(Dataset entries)
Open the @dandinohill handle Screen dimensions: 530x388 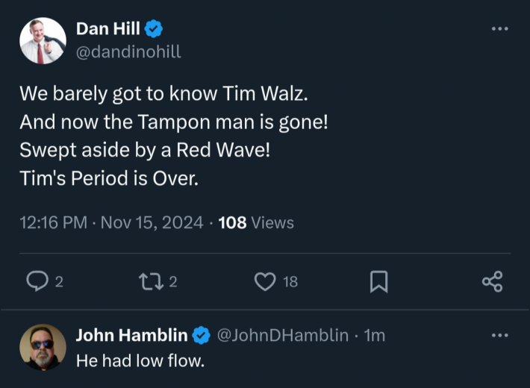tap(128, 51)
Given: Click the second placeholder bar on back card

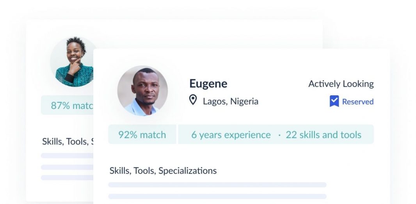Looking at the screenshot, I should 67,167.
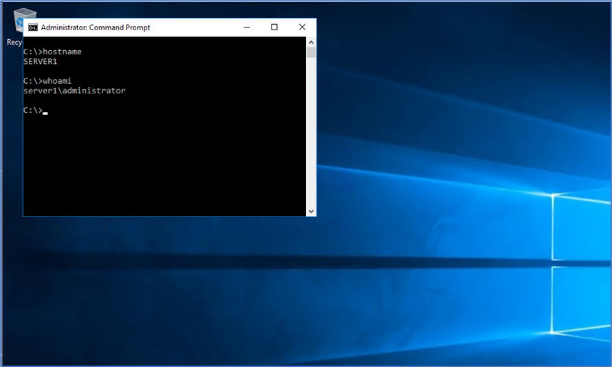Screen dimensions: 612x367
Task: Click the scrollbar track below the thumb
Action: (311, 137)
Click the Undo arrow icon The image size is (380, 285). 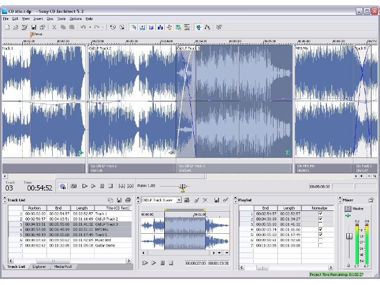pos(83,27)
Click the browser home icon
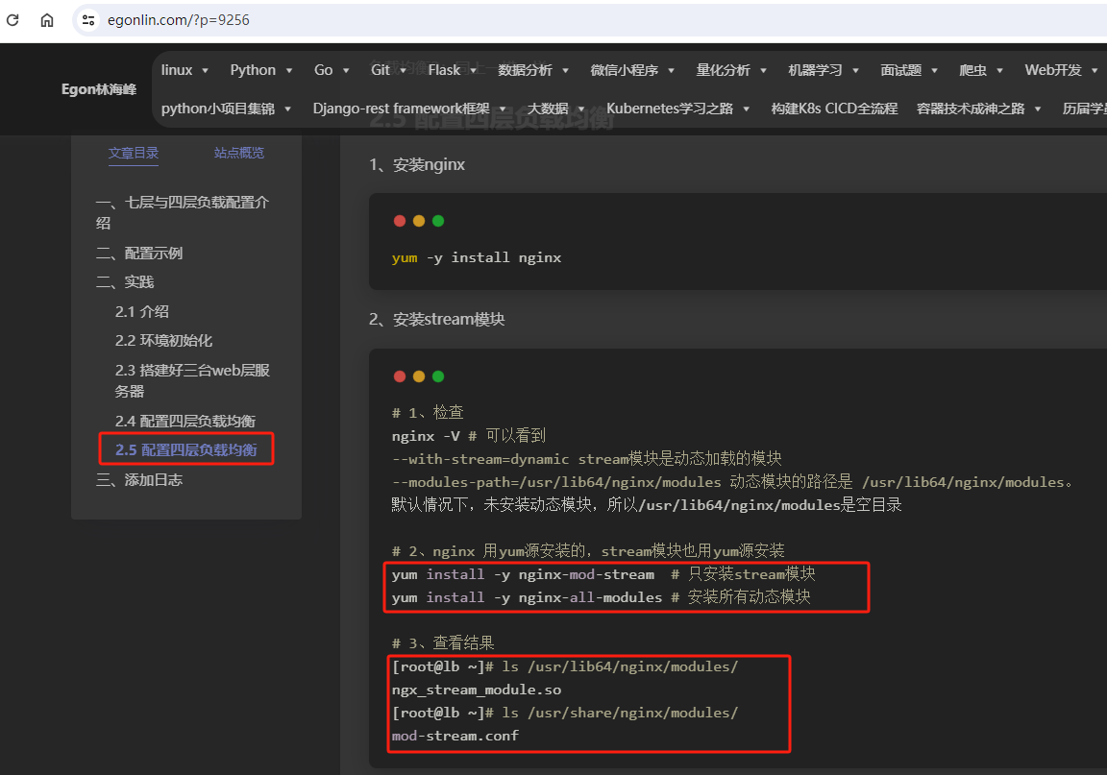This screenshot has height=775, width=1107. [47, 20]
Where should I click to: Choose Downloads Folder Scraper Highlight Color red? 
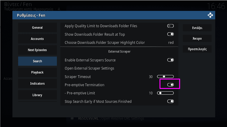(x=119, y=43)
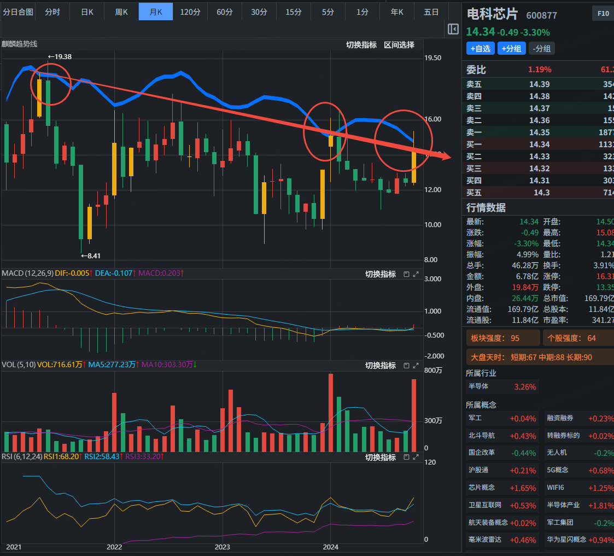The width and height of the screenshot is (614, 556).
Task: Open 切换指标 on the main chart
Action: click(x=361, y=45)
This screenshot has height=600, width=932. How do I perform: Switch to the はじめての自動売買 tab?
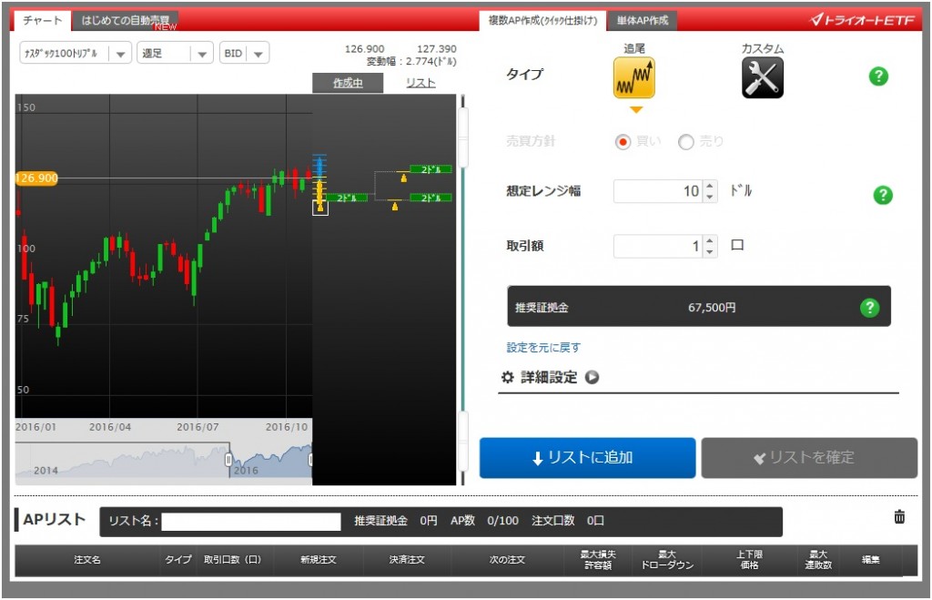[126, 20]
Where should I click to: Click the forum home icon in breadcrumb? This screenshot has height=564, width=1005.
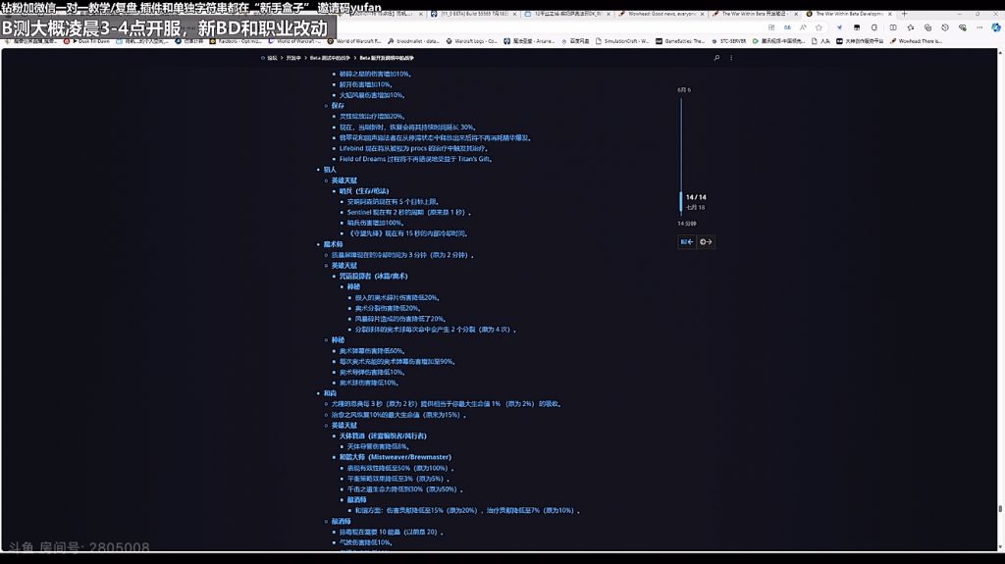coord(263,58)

* * *

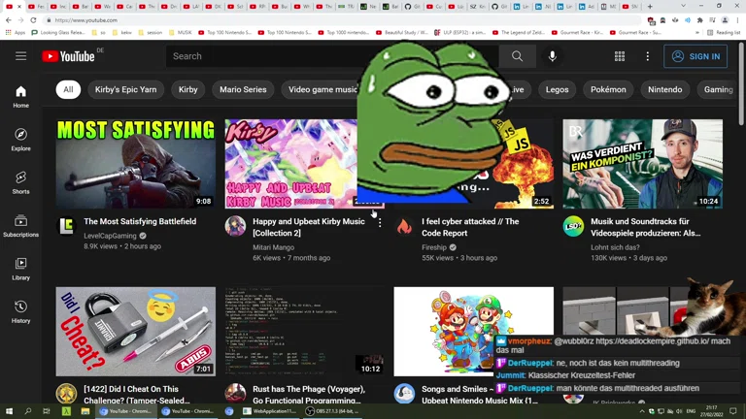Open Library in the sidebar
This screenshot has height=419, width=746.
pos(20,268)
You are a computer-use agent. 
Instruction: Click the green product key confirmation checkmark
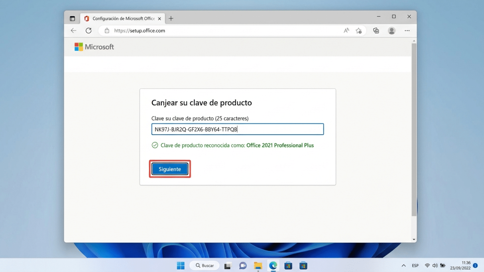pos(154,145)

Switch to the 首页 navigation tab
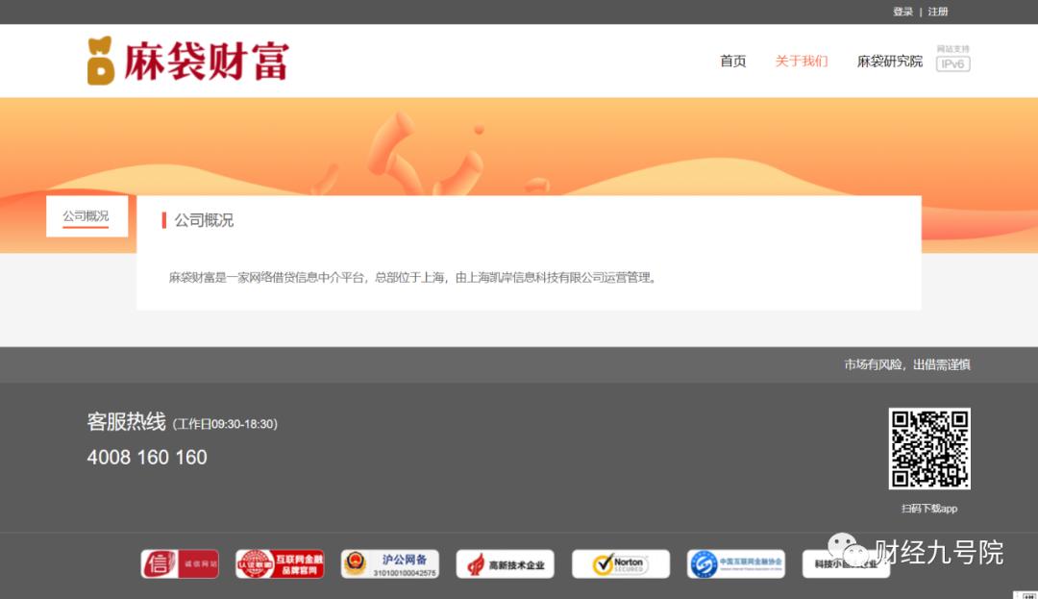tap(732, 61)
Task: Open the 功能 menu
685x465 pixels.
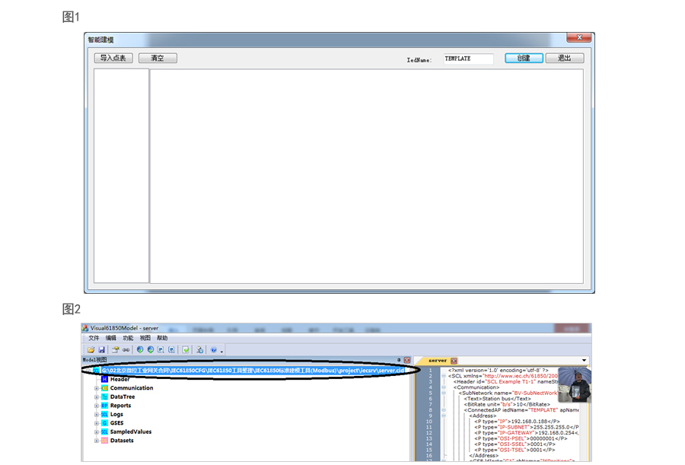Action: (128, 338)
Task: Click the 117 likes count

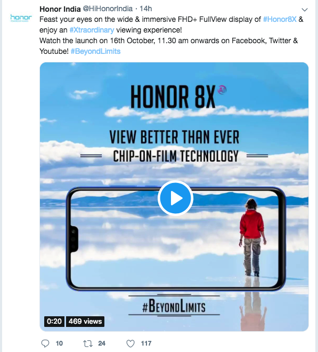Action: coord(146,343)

==

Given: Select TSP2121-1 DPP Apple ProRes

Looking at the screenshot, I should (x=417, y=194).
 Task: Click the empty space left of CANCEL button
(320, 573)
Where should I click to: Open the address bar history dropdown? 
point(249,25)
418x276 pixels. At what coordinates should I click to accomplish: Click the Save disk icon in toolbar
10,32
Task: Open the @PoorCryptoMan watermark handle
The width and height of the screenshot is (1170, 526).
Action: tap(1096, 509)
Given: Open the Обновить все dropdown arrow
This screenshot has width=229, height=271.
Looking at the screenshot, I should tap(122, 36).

• **TASK ITEM**:
Once the line with "Where should I click to: Open" is found in the records above, print exactly that line and every line after it through the line with "Given: Open the Обновить все dropdown arrow".

• **ANSWER SECTION**:
Where should I click to: Open the address bar history dropdown? 
point(249,25)
418x276 pixels. At what coordinates should I click to accomplish: Click the Save disk icon in toolbar
10,32
Task: Open the @PoorCryptoMan watermark handle
The width and height of the screenshot is (1170, 526).
Action: tap(1096, 509)
Given: Open the Обновить все dropdown arrow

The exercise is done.